Thursday, 18 August 2011

China's iron hand to manage their domestic social concerns

 A train crash in China's
 Zhejiang province killed
 at least 32 people
We have noted on several occasions the current uptick in social instability and social unrest over the past year and the aggressive security response. Even today, we’ve seen increases in arm patrols in Kunming and Yunnan province with no current explanation. Although Beijing has always been sensitive to mass protests, we’ve noticed in the past year, especially beginning this year with the "Jasmine" protests, that there has been an increased sensitivity towards any type of unrest. Now the Jasmine protest didn’t amount to much, but what was most important about them is that they were more on a national scale than the local-level protests that are more manageable to Beijing.
Beijing’s sensitivities were showcased last week in the aftermath of the Wenzhou train crash. Even the Party’s mouthpiece, Xinhua, ran a story on the accident quoting Liu Tiemin, who said it was not an appropriate rescue at all. And the People’s Daily said that the country wants development but not a blood-soaked GDP. The government quickly covered up the incident by actually burying some of the mangled train carriages and, with it, also burying evidence to do further investigation.
The censors quickly sent out directives to the media to mute any critical coverage of the accident. Again, nothing new, although some journalists have said that this is one of the more desperate bans on the media that they’ve noted in the recent past.


What is new, however, is the open defiance of this ban.
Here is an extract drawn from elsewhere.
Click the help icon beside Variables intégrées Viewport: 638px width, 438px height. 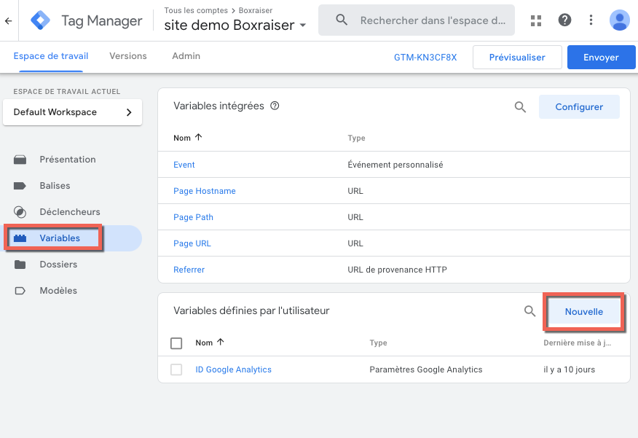pos(275,106)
One of China’s weeklies, the Economic Observer, was said to have continued to run stories even after this directive was made. Furthermore, China’s micro-blogging service Weibo, which operates similar to Twitter has continued to showcase angry citizens’ complaints over the crash, and many journalists who were banned from writing on the crash have reposted their pieces on Weibo.
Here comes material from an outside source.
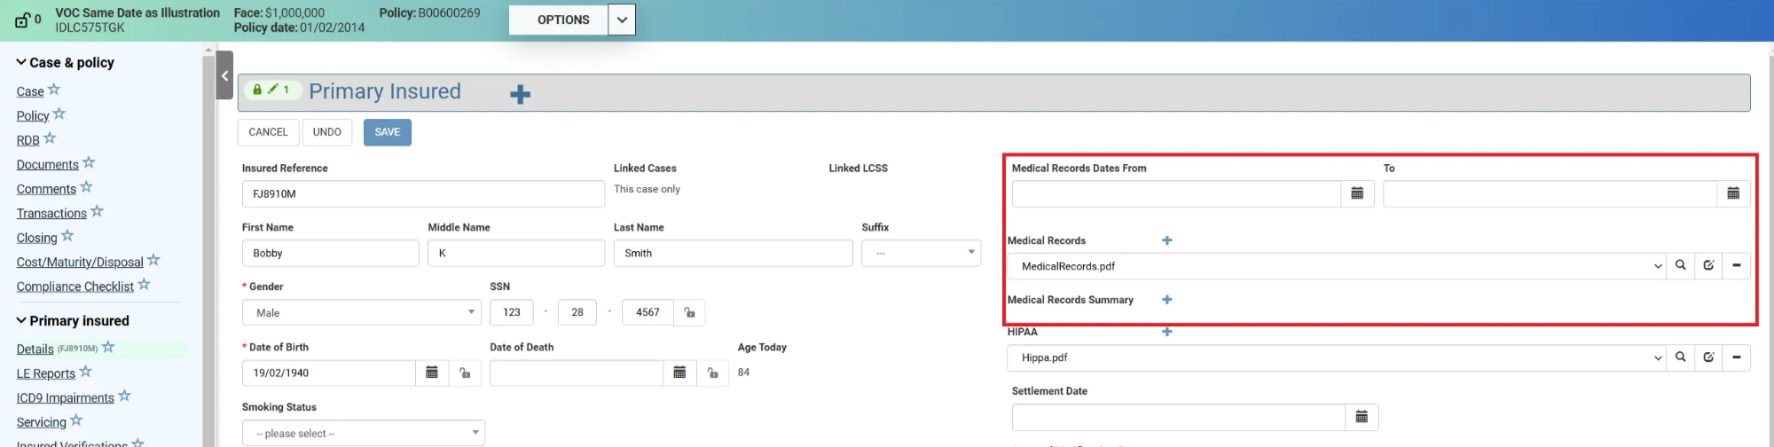Open calendar for Medical Records Dates From

coord(1357,193)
Despite China’s huge sensor army they have been unable to clamp down on the massive outcry, and there are even now hints that China may shut down Weibo entirely in an effort to curb the deluge. It is one thing for Weibo that caters more to the computer-literate and to the upper and middle classes to post stories of social frustration, but when the state media also does so, it taps into the deep-seated frustrations of the masses. It is the spread of dissatisfaction and the potential for disparate socioeconomic groups to unite that is most worrisome to Beijing.
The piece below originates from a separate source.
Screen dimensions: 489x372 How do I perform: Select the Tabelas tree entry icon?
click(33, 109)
Beijing is known to deflect internal criticisms by expanding on international tensions and there are now rumors that they may use the South China Sea issue to deflect attention away from these domestic concerns. This may even lead to some military confrontation. In the meantime, in an effort to rein in the rapid use of the Internet and its ability to harness public opinions, Beijing has recently announced a new security initiative to install on all public WiFi a system that monitors all Internet activity and records customers’ identities.


Although Beijing claims that this effort is to decrease lawlessness, due to heightened sensitivities we can only assume that it would also be used to tap into discussions that are increasingly turning toward Beijing and national criticism over issues like corruption and GDP growth at the expense of public safety. With tensions in the government already growing as the 2012 transition nears, as well as it a slowing economy on the horizon, it is the reaction to the unexpected that could serve as an important bellwether to China’s future.